United States Department of Justice. Bureau of Justice Statistics. Census of Publicly Funded Forensic Crime Laboratories, 2002. ICPSR04287-v1. Ann Arbor, MI: Inter-university Consortium for Political and Social Research [distributor], 2005-09-02. http://doi.org/10.3886/ICPSR04287.v1
Persistent URL: http://doi.org/10.3886/ICPSR04287.v1
This study was funded by:
- United States Department of Justice. Office of Justice Programs. Bureau of Justice Statistics (2002-BJ-CX-K011)
Scope of Study
Geographic Coverage: United States
Date of Collection:
Unit of Observation: crime laboratories
Universe: Publicly funded federal, state, and local forensic crime laboratories currently operating in United States.
Data Types: survey data
Sample: No sampling was done because all available crime laboratories operating in the United States were contacted. BJS awarded a grant to the University of Illinois at Chicago (UIC) to undertake the census. UIC partnered with the American Society of Crime Laboratory Directors (ASCLD) and the UIC Survey Research Laboratory (SRL) to administer the census. The survey instrument was designed by project staff with input from BJS staff and the ASCLD advisory committee. The survey was pre-tested with 10 laboratories representing different sized facilities. ASCLD provided UIC with a mailing list of 469 facilities that self-identified as crime laboratories. Advance letters were mailed to all laboratories followed by telephone screening. A total of 39 laboratories were removed from the list because callers either determined the facility was not a crime laboratory, was a duplicate listing, or contained faulty contact information. Following the initial mailing of 430 surveys and a second round, 218 facilities completed the survey. Twelve labs were determined to be ineligible. Following extensive follow-up efforts, it was discovered that the list contained many facilities that did not meet the project definition of a crime laboratory: "A laboratory that employs one or more full-time scientists whose principal function is the examination of physical evidence for law enforcement agencies and that provides reports and testimony to courts of law with respect to such evidence." The population subsequently dropped to 351 eligible laboratories. Completed surveys were obtained from 281 laboratories. In a final effort to improve response, UIC and BJS developed a reduced length survey instrument that collected basic information about laboratory operations.
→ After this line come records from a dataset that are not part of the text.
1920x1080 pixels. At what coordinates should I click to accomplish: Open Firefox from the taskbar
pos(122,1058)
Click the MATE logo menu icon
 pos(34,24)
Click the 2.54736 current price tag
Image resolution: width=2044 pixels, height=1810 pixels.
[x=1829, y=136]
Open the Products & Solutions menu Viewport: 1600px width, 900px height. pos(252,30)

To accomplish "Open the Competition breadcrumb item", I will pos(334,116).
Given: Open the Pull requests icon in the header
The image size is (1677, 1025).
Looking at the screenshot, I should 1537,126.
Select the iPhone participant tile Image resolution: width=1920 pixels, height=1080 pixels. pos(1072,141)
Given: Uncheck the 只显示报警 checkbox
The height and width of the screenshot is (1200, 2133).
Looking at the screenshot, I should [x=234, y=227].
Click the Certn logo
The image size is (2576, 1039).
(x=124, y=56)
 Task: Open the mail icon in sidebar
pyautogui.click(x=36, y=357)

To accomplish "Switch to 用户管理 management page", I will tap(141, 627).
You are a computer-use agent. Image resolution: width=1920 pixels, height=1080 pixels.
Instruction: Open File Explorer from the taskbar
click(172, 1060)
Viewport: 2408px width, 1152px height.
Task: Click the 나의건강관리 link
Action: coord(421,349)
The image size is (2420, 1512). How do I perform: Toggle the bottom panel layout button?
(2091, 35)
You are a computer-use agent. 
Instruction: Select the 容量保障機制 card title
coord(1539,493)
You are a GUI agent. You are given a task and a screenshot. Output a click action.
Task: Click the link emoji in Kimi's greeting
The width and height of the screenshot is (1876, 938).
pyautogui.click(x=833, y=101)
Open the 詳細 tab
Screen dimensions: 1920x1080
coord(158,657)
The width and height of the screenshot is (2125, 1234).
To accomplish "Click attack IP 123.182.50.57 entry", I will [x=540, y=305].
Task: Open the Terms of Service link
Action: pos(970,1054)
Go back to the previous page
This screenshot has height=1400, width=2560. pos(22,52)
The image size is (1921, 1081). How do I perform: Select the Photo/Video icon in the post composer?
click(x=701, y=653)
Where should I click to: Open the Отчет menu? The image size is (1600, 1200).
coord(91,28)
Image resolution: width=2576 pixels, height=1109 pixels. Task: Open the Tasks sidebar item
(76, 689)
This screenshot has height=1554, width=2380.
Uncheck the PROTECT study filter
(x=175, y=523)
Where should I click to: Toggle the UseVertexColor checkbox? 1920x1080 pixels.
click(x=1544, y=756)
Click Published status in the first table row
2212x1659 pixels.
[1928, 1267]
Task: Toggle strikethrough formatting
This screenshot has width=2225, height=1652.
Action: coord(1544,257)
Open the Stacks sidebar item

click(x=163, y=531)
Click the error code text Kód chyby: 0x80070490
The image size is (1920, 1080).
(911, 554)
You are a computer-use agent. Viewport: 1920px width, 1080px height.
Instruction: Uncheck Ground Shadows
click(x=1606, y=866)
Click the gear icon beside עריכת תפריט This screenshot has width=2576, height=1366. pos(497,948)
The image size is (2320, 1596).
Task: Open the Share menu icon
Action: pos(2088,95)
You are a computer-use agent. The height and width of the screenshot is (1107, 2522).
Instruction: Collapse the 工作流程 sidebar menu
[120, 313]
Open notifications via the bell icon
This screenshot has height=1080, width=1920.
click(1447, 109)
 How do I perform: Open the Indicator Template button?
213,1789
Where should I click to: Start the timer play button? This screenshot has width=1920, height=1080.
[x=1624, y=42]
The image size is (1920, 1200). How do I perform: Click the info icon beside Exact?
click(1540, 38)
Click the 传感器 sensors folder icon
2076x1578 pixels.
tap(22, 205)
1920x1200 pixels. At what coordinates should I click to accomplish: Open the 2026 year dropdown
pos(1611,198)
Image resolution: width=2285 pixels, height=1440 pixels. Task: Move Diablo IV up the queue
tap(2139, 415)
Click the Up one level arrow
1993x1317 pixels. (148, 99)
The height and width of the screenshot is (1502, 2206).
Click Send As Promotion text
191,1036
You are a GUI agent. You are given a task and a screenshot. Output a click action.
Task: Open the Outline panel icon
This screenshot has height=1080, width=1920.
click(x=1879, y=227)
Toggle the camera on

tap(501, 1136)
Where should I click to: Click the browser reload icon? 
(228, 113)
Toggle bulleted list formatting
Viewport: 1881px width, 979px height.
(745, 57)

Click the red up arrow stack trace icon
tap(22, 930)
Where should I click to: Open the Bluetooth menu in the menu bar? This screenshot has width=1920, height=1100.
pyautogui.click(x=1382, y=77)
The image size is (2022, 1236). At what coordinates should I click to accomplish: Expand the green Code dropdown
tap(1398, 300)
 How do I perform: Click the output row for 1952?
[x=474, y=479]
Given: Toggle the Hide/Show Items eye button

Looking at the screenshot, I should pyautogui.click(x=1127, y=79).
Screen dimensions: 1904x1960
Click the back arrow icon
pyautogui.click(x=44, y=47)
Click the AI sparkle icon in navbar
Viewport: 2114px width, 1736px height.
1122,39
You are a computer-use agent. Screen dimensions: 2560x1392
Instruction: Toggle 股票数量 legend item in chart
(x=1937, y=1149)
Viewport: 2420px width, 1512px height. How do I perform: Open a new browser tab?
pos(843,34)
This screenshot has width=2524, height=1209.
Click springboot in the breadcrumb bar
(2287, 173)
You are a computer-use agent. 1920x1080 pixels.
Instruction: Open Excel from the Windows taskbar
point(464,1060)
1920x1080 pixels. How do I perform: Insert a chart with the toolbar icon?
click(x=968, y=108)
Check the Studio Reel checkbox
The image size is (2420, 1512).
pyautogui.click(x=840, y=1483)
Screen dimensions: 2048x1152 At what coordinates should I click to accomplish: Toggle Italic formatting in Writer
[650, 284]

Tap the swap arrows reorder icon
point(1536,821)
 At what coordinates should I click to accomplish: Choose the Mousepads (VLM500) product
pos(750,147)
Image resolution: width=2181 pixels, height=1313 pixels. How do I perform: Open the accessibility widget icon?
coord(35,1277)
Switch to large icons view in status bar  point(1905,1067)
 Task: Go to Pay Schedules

In conjunction with additional telephone calls and e-mails, another 25 laboratories responded to the shorter survey, for an overall response rate of 87 percent (306/351).
Mode of Data Collection: self-enumerated questionnaire
Response Rates: 87 percent
Extent of Processing: ICPSR data undergo a confidentiality review and are altered when necessary to limit the risk of disclosure. ICPSR also routinely creates ready-to-go data files along with setups in the major statistical software formats as well as standard codebooks to accompany the data. In addition to these procedures, ICPSR performed the following processing steps for this data collection:
- Standardized missing values.
- Checked for undocumented or out-of-range codes.